++++ Provided data ++++

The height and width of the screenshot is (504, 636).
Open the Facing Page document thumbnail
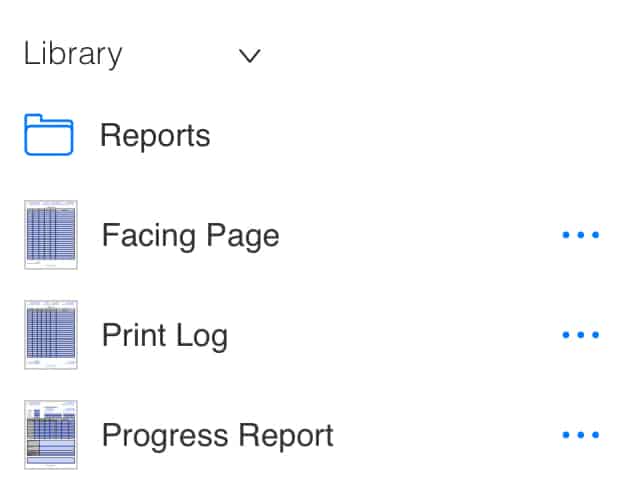[51, 235]
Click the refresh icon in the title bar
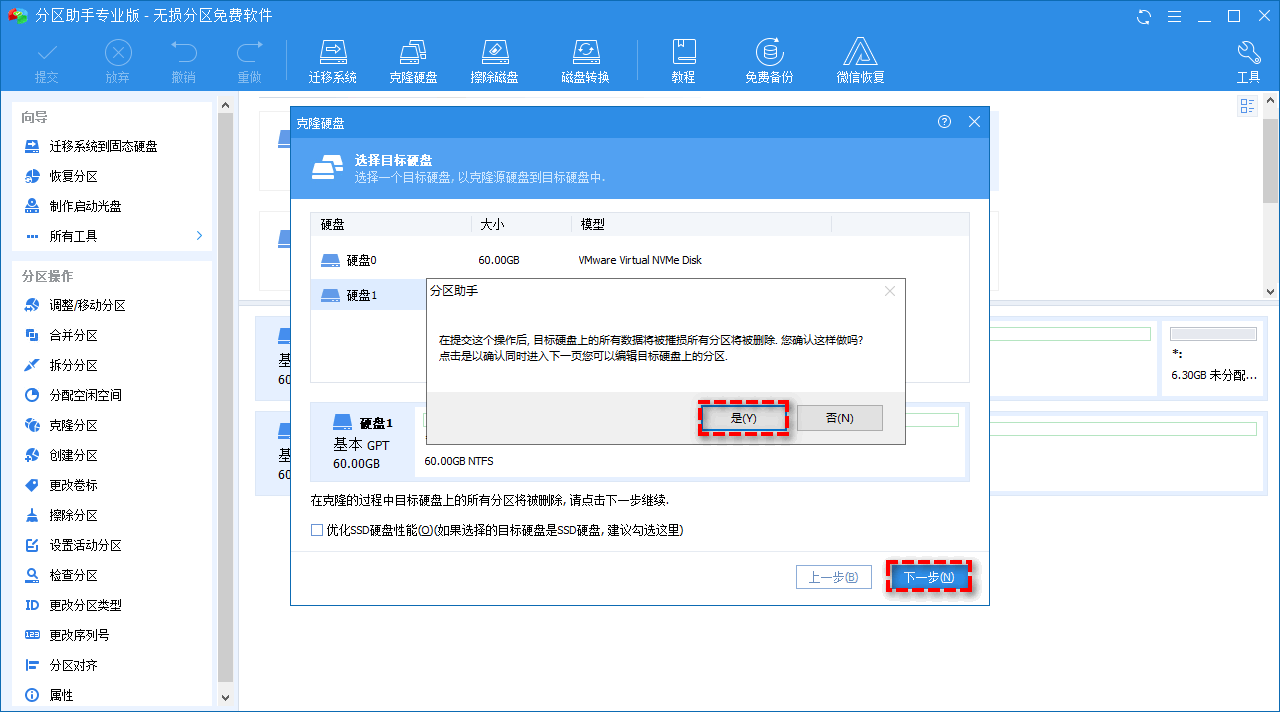 point(1142,16)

++++

### Task statement:
The reply must match the records exactly, apart from the pictures, which are left out.

### Your response:
The height and width of the screenshot is (504, 636).
Open the Facing Page document thumbnail
[51, 235]
Click the refresh icon in the title bar
 point(1142,16)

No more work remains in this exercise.